I just read one rather cynical article, which claims Munch's diaries, which portray a conflicted, angry, and sensitive person, were always intended to be printed, and were simply part of his marketing strategy. I refuse to believe that; there are very few people able to be so calculating and objective about their own lives. I've also been reading about the terrible response his art got initially, even The Scream; people said that his style was childish, unfinished, crude. So those are the categories available to us, in assessing Edvard Munch. He was a shrewd marketer, or a barely talented lucky hack, or, if one believes the diaries, an unstable, suicidal person.
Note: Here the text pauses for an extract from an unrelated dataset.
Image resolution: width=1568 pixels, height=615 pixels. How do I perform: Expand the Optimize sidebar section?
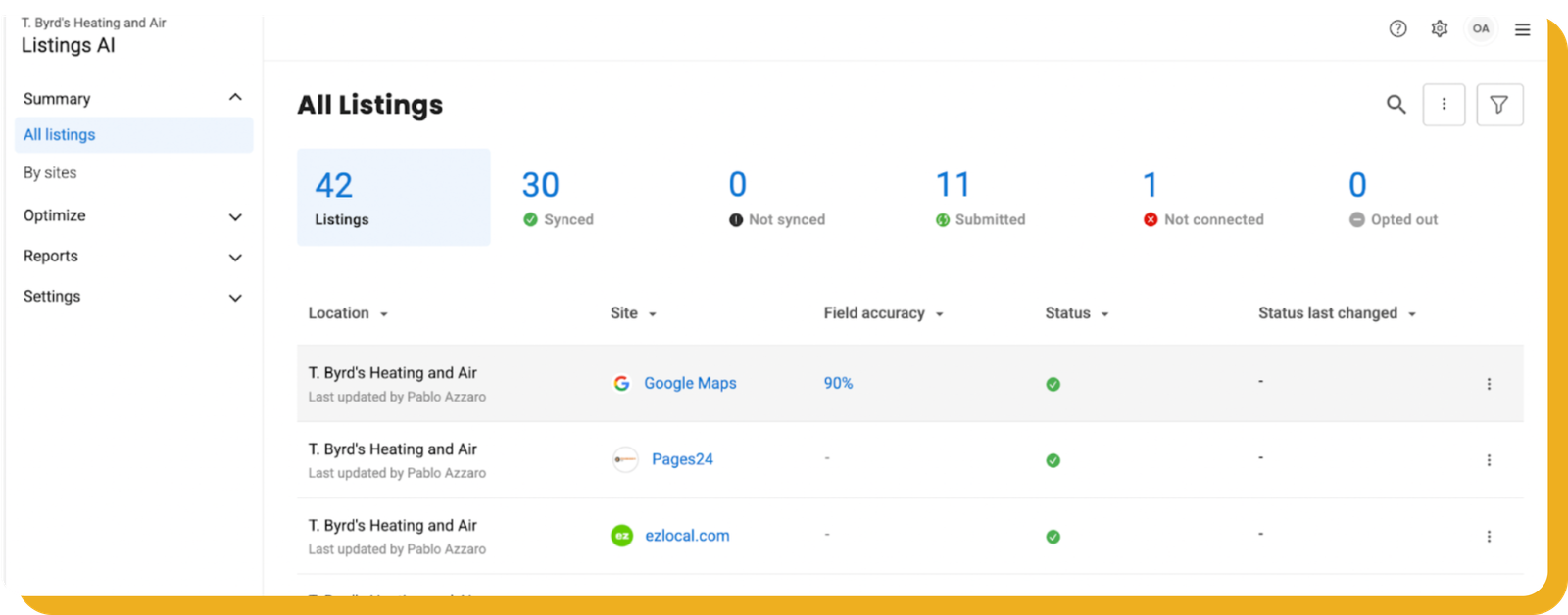235,216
But then there is the information about Munch as a person who cared financially for his family, and as a lover. My favorite tidbit I've learned is that there is a nun whose grandmother was a violinist and model, with whom Munch had a romantic relationship. The nun doesn't know for sure, but she was told Munch was her maternal grandfather. And she thinks that would be cool. That story humanizes Munch for me, that he might have been someone's granddad. But there's no trace of him knowing about his offspring in his letters or writings, so maybe his life was tortured, or maybe he was a good marketing person, careful in nurturing a certain reputation of himself and hiding what didn't fit. At any rate, people don't seem anxious to embrace the idea of Munch as having some semblance of a normal life. Of course he didn't want a normal life, I don't suppose. He wanted a full life, a passionate life, a life that was real and rich. I don't think the world is really set up for people like that, they always seem to need to hide themselves somehow, and scream about it silently. And then people spend the next 125 years trying to shove them back in sort of box.


The odds are I'll be learning even more about Munch in the months ahead.

Comments

Jono said…
Last year I got to see the Munch exhibition in Oslo. You could understand the variation in turmoil in the man.
Jono said…
Last year I got to see the Munch exhibition in Oslo. You could understand the variation in turmoil in the man.